### EXTRACTED DATA:

****************************************

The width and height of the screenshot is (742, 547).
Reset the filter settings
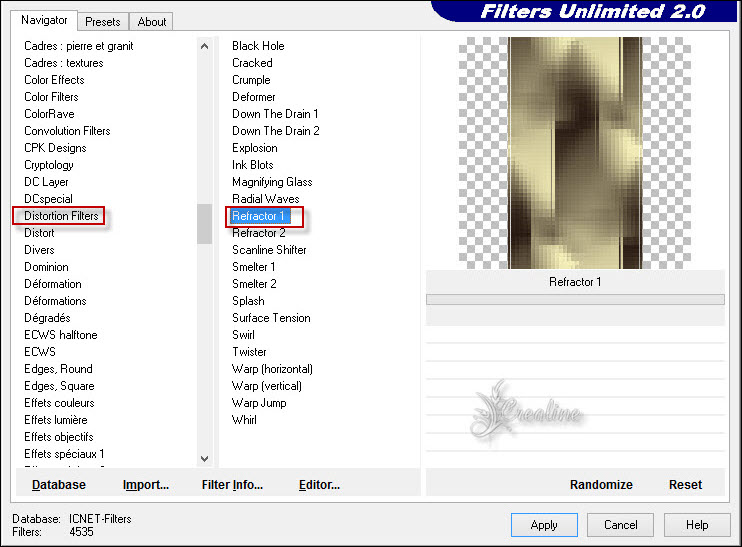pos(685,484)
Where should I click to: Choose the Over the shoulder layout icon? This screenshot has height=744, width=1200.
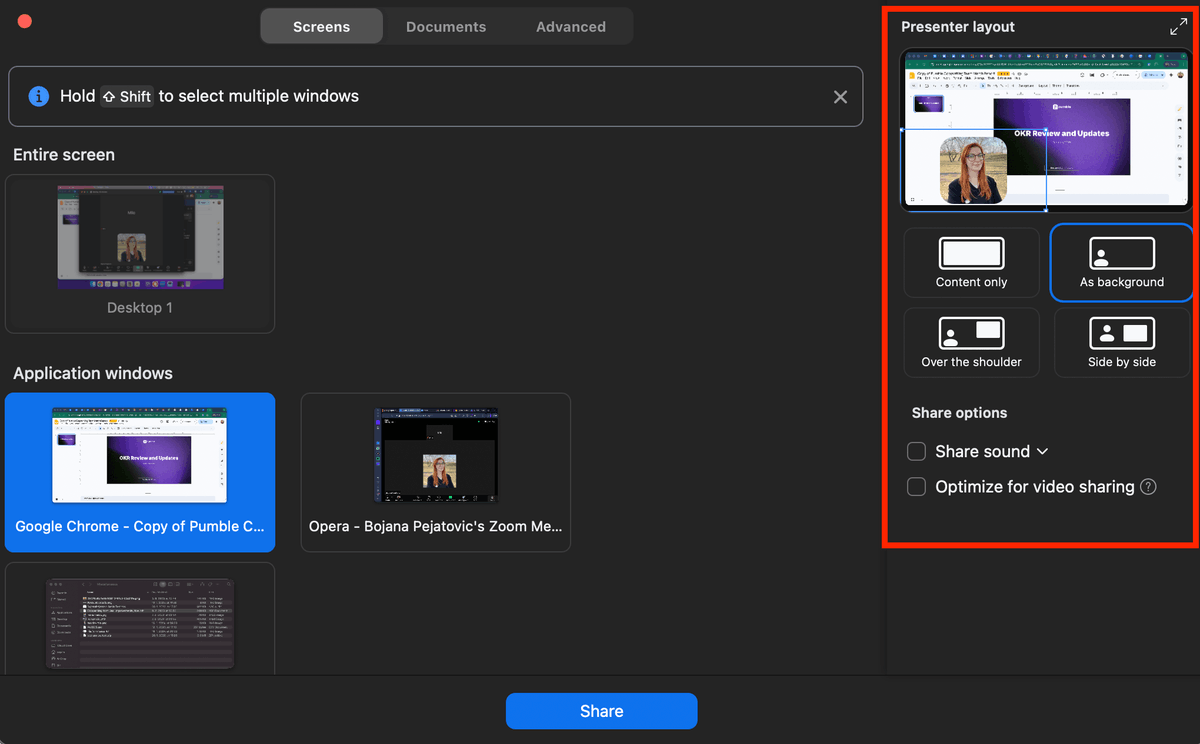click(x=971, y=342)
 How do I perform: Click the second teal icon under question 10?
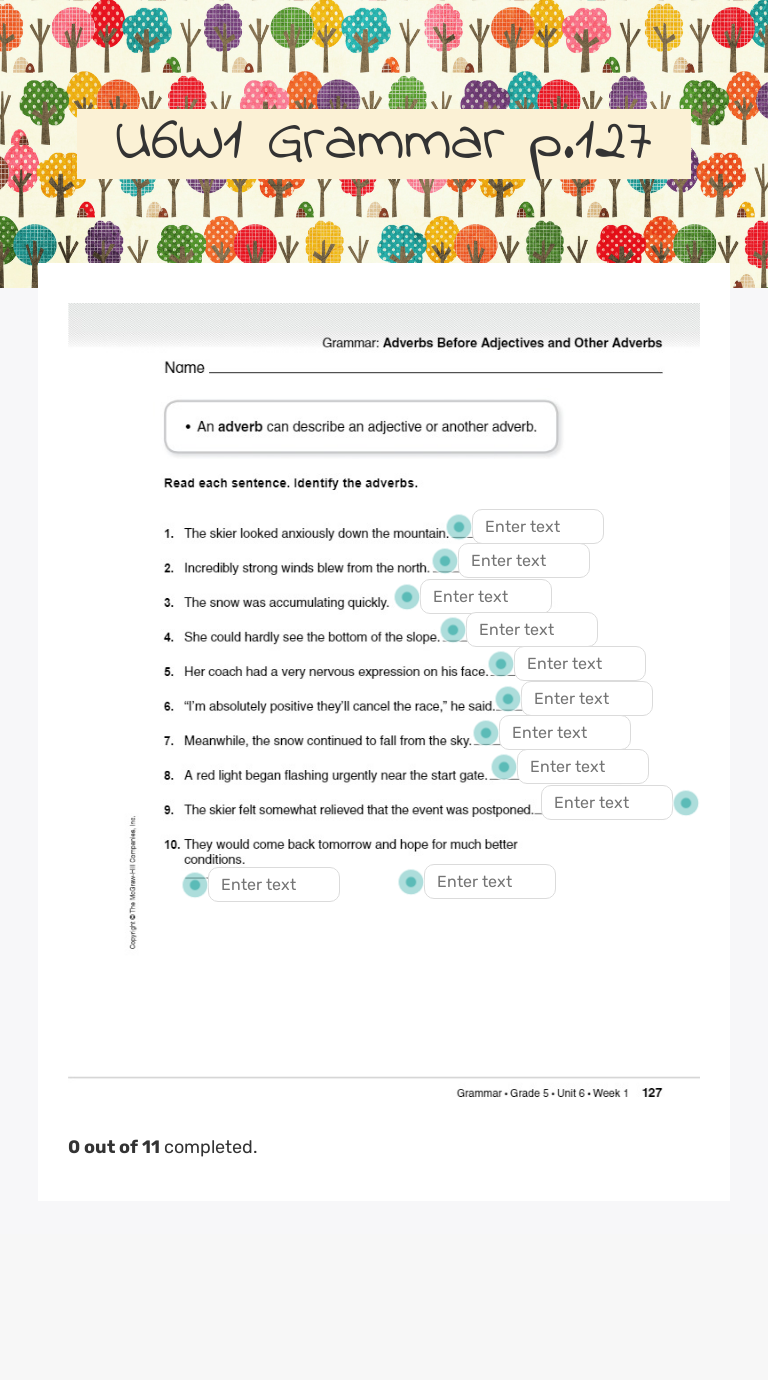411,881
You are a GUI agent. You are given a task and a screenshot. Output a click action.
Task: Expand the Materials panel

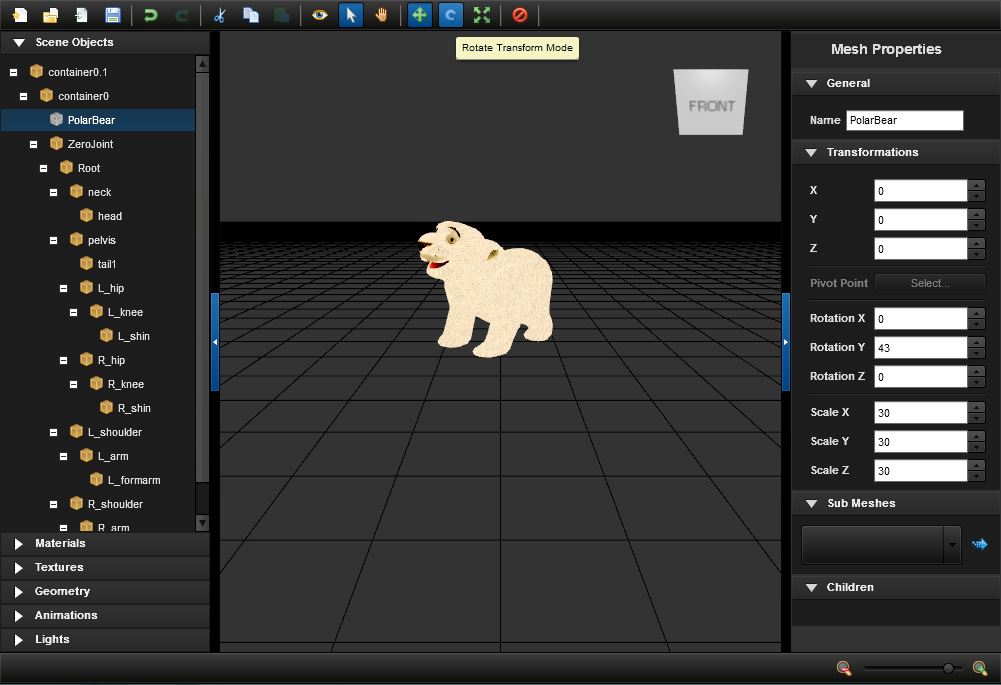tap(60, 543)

****************************************

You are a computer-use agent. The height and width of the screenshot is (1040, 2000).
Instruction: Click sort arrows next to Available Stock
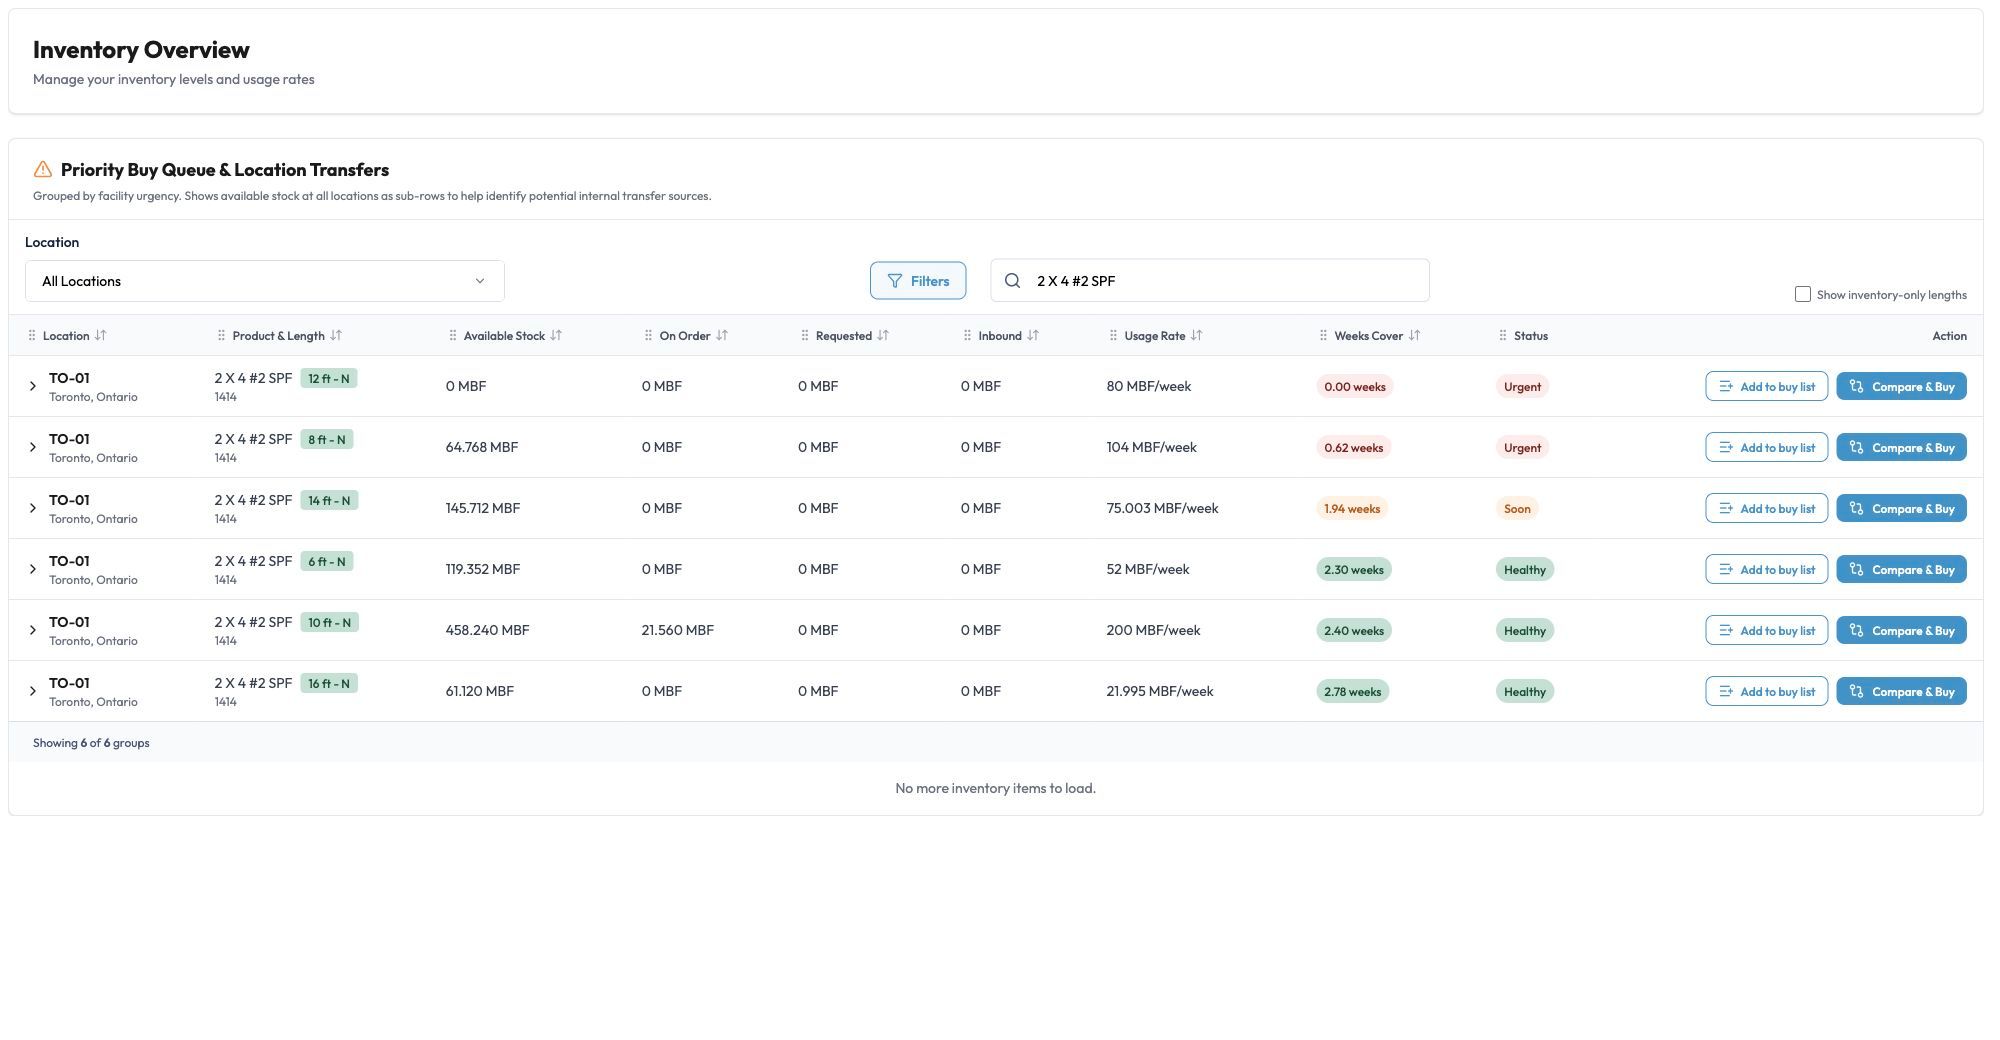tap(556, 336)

****************************************

### REQUIRED ACTION:
The line holding "The width and" starts the copy and the line holding "You are a GUI" ends it. Repeat those two lines above and all between them exactly, leaving out pictures.

### EXERCISE RESPONSE:
The width and height of the screenshot is (742, 547).
Reset the filter settings
pos(685,484)
Where should I click to: Choose the Over the shoulder layout icon? This screenshot has height=744, width=1200.
click(x=971, y=342)
 How do I perform: Click the second teal icon under question 10?
411,881
You are a GUI agent. You are given a task and a screenshot. Output a click action.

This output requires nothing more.